External Hardware Documentation and Resources¶

Information about hardware behavior comes from a mix of official and reverse-engineered sources.

Command buffers¶

NVIDIA open-gpu-doc repository is official documentation from NVIDIA that has been released to the public. The majority of this documentation comes in the form of class headers which describe the class state registers.

NVIDIA open-gpu-kernel-modules repository is the open-source kernel mode driver that NVIDIA ships on Turing+ GPUs with GSP. The code here can provide examples of how to use some hardware features. If open-gpu-doc is missing a class header, sometimes there will be one here.

Reverse-engineered command names from envytools are available in mesa under eg. src/gallium/drivers/nouveau/nvc0/nvc0_3d.xml.h. These are no longer updated. nvk instead uses the open-gpu-doc headers

envyhooks is the modern way to dump command sequences from the proprietary driver

nv_push_dump is part of mesa and can disassemble command sequences (build with -D tools=nouveau, run src/nouveau/headers/nv_push_dump from the build dir)

Shader ISA¶

NVIDIA PTX documentation is NVIDIA documentation for CUDA’s intermediate representation. We don’t use PTX directly, but this often has hints about how underlying hardware instructions work. For example, the PTX redux instruction is pretty much identical to the hardware instruction of the same name.
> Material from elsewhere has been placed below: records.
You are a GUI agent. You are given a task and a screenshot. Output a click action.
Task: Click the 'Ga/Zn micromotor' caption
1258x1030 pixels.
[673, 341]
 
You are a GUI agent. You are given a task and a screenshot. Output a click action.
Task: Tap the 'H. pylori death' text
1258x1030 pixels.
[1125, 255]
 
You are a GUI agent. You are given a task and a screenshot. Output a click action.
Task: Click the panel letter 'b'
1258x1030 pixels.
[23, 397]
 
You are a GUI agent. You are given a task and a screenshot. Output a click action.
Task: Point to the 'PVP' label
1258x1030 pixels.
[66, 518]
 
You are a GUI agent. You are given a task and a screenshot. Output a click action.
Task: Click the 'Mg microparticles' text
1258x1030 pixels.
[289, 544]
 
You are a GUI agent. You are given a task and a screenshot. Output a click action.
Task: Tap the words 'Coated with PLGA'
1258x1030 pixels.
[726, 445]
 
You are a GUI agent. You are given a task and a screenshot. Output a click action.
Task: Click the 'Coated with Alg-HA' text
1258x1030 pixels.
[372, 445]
CUDA Binary Utilities is documentation for CUDA’s disassembler, nvdisasm. It includes a brief description of most hardware instructions. There’s also an older version that has older architectures (Kepler through Volta).

Kuter Dinel has reverse-engineered instruction encodings for the Hopper ISA and Ada ISA which are autogenerated from his nv_isa_solver project.

nv-shader-tools has some additional tools for disassembling and fuzzing the hardware ISA

Mel has dumped a list of avaiable instructions and their opcodes on recent architectures by scraping nvdisasm error messages.

The Volta whitepaper section “Independent Thread Scheduling” has an overview of the control flow model used on Volta+ GPUs.

Dissecting the NVidia Turing T4 GPU via Microbenchmarking has reverse-engineered info about the Turing instruction encoding. See especially section “2.1 Control information” for an overview of compiler-inserted delays and waits on Maxwell and later.

Analyzing Modern NVIDIA GPU cores has additional reverse-engineered info about the semantics of compiler-inserted delays and waits.

Control Flow Management in Modern GPUs has more detail about control flow reconvergence on Volta+

maxas has some reverse-engineered info on the Maxwell ISA

asfermi has some reverse-engineered info on the older Fermi ISA

Red Hat has some NDA’d documentation on instruction latencies from NVIDIA. Bother karolherbst or airlied on irc if you’re missing a latency class for an instruction on recent architectures.

Behavior of instructions are tested using the hardware tests in src/nouveau/compiler/nak/hw_tests.rs and the corresponding Foldable implementations in src/nouveau/compiler/nak/ir.rs (build with -D build-tests=true and run src/nouveau/compiler/nak hw_tests from the build dir)

NAK’s instruction encodings are tested against nvdisasm using src/nouveau/compiler/nak/nvdisasm_tests.rs (build with -D build-tests=true and run src/nouveau/compiler/nak nvdisasm_tests from the build dir)

The old GL driver’s compiler, under src/gallium/drivers/nouveau/codegen, has some information. This is especially useful for graphics-only instructions, which are often not covered by other sources.

Compiler explorer is a convenient tool to see what assembly NVIDIA generates for a given CUDA program.

Misc¶

envytools has reverse-engineered documentation for maxwell and earlier hardware.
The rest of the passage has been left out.